A VIEW WESTWARD after sundown from the Indian Head area of Big Bend National Park. Copyright © 2010 by DL Tolleson. All Rights Reserved.
A CAMERA COMPENSATION for the limited light after sundown provides this view westward from the Indian Head area of Big Bend National Park. Copyright © 2010 by DL Tolleson/Camera One. All Rights Reserved.
SANTA ELENA CANYON after sunset, as seen from the Chimneys in Big Bend National Park. Copyright © 2010 by DL Tolleson/Camera One. All Rights Reserved.

DL Tolleson.com

Author, Photographer, Researcher, Artist, Adventurer and Buccaneer Extraordinaire

“Or at least that’s the plan each morning after coffee.”

Saved entries listing:

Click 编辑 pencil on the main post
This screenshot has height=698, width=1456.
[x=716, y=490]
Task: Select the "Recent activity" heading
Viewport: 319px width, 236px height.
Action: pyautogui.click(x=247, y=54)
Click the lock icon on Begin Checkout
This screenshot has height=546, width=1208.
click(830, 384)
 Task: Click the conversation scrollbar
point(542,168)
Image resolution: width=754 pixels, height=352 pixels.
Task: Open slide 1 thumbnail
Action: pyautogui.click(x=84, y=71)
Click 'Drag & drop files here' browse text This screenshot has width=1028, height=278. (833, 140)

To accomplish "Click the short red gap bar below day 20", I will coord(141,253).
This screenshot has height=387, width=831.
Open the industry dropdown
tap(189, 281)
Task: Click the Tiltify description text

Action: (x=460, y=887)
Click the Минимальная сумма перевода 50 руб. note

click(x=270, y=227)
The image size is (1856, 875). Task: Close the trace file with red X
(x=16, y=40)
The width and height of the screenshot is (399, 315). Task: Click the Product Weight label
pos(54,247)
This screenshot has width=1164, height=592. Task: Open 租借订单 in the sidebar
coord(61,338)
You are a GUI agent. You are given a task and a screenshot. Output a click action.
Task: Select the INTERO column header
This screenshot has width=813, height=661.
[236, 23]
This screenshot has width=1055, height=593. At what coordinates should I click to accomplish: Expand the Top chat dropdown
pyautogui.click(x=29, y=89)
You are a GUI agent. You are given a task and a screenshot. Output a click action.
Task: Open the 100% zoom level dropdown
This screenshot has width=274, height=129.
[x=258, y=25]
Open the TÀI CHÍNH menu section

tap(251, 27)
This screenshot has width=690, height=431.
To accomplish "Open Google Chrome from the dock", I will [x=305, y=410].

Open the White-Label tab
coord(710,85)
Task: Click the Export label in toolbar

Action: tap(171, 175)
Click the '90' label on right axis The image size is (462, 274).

**Exercises to complete**
**1.** Translate this sentence from the Big Bend photo page into Spanish: "SANTA ELENA CANYON after sunset, as seen from the Chimneys in Big Bend National Park."
**2.** Write what comes next on the Big Bend photo page, starting after its last line.
The listing plays no part in this work.

**Answers to the problems**
**1.** EL CAÑÓN DE SANTA ELENA después del atardecer, visto desde los Chimneys en el Parque Nacional Big Bend.

**2.**
Publication History: Death of the Dinosaurs: A Magazine Article Review. Copyright © 1988, 2009, 2019 by DL Tolleson. All Rights Reserved. Excerpts from this work are permissible if author attribution is included. However, beyond this no part of this material may be reproduced in any form or by any means without written permission from the author.

Tolleson, DL. “Death of the Dinosaurs: A Magazine Article Review.”
DLTolleson.com, 2009.
http://www.dltolleson.com/research/dinosaurdeaths.php.

Tolleson, DL. “Death of the Dinosaurs: A Magazine Article Review.”
TheLighthousePress.com, 2016.
http://www.thelighthousepress.com/dltolleson.com/research/dinosaurdeaths.php.

Description: Analysis » Research—255 words (Not including Work Cited).

Commentary: Death of the Dinosaurs: A Magazine Article Review was authored as part of required curriculum in my second college geology course (Historical Geology). The article serving as the basis of this review was found and researched in cooperation with fellow-student Terry Mitchell.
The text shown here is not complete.